NSW NACBCS is extremely
concerned about the detention of children of asylum seekers and unaccompanied
minors who are seeking asylum in Australia. A number of children have
also been born in detention. Many of these children have spent years behind
razor wire. This is not an appropriate environment for children. Detention
of children contravenes the United Nations Convention of the Rights of
the Child that states that no child should be held in detention.
The detention of
these children clearly breaches other obligations of Australia as signatories
to the United Nations Convention on the Rights of the Child. These include
a child's right to family life, the right to the highest attainable standard
of health, protection from all forms of physical or mental violence and
the right to recover and be rehabilitated from neglect and abuse, the
right to practise their culture, language and religion, the right to play
and recreation and the right to education. Detention denies children access
to these basic human rights and to social justice that is available to
other children in Australia.
Reports from people
who have visited children in detention centres over a number of years,
such as Trish Highfield, and people who have worked in detention centres,
such as Barbara Rogalla provide compelling evidence that detention is
no place for children. Food is eaten only when given out, usually after
standing in a queue. Infants and young children are placed in a physically
harsh and restricted environment with razor wire, high fences and double
gates. Children's daily experience is one of sirens and loudspeakers,
routine waking by guards on night patrol and muster at any time of the
day and night (Rogalla & Highfield, 2001).
There is inadequate
space and facilities for safe play and development. For example playground
equipment at Villawood is old, rusty, exposed to extreme temperatures
and with no shade cloth or soft fall area - conditions that would not
be allowed in a community child care facility (Highfield, 2001). Highfield
notes that children in detention at Villawood lack stimulation and play
equipment and instead occupy themselves by shaking the perimeter fence.
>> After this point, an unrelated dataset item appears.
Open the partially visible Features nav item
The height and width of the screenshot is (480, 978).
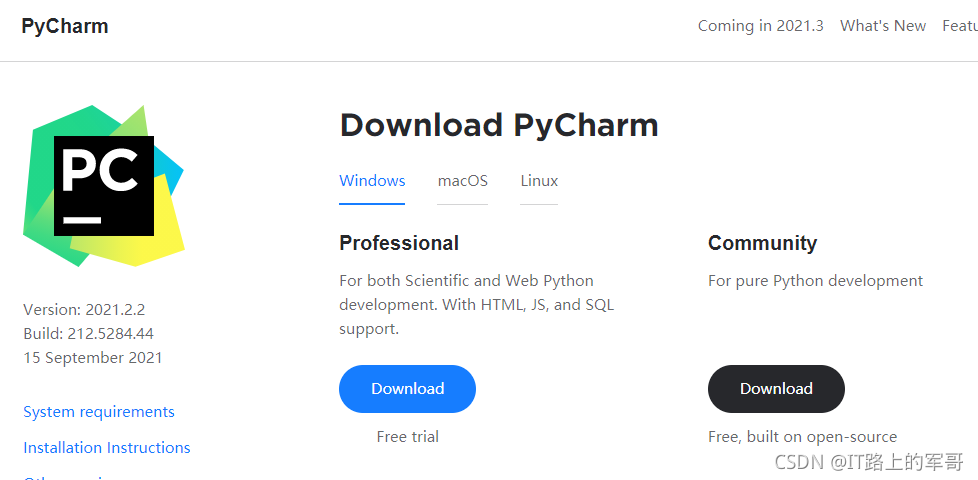[x=960, y=26]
Children in detention also have no access to trained child care staff
who are qualified to develop appropriate programming for their care and
education. These are not appropriate facilities for young children at
a crucial stage of their development. Early brain research provides scientific
evidence that during the first three years of life the brain develops
to 90% of adult size and is extremely sensitive to environmental influences.
However, it is not
enough to bring more play equipment and early childhood staff into detention
centres. Detention is no place for children. In detention children are
exposed to stress and trauma and to an institutional system that is inherently
violent. They are exposed to detainees who are depressed, angry and often
suicidal. The lack of privacy means that parents are unable to protect
their children from witnessing the violence and despair of adults living
with them. "Some children respond to this environment by showing
signs of physical, social or psychological maladaptive behaviour"
(Rogalla & Highfield, 2001:8) which will have long term detrimental
effects on their mental wellbeing.
Refugee parents frequently
experienced torture, imprisonment, persecution and institutional violence
in the process of fleeing their country of origin. They arrive in Australia
already suffering from stress and trauma. They experience further trauma
and depression when they are placed in detention and suffer at the hands
of a mechanistic and bureaucratic system (Rogalla & Highfield, 2001).
Detention leads to a day to day mounting of stress and undermining of
an individual's mental state (Silove, Steel and Mollica, in Rogalla &
Highfield, 2001) caused by the nature of the detention environment.
Research clearly
indicates that parents who suffer from depression and post-traumatic stress
disorder are unable to provide the sorts of interactions necessary to
nurture children (Shore, 1997). The effects of institutionalisation further
undermines parents' capacity to provide a positive, nurturing environment.
Children need a safe, secure, stimulating environment in order to grow
and learn. Detention does not provide children with any of these.
The first three years
of life in particular are the time when a young child's brain is most
vulnerable to disruptive and traumatising experiences (Shore, 1997). A
key aspect of early social and emotional development is attachment. A
secure attachment to caregivers is essential for emotional wellbeing.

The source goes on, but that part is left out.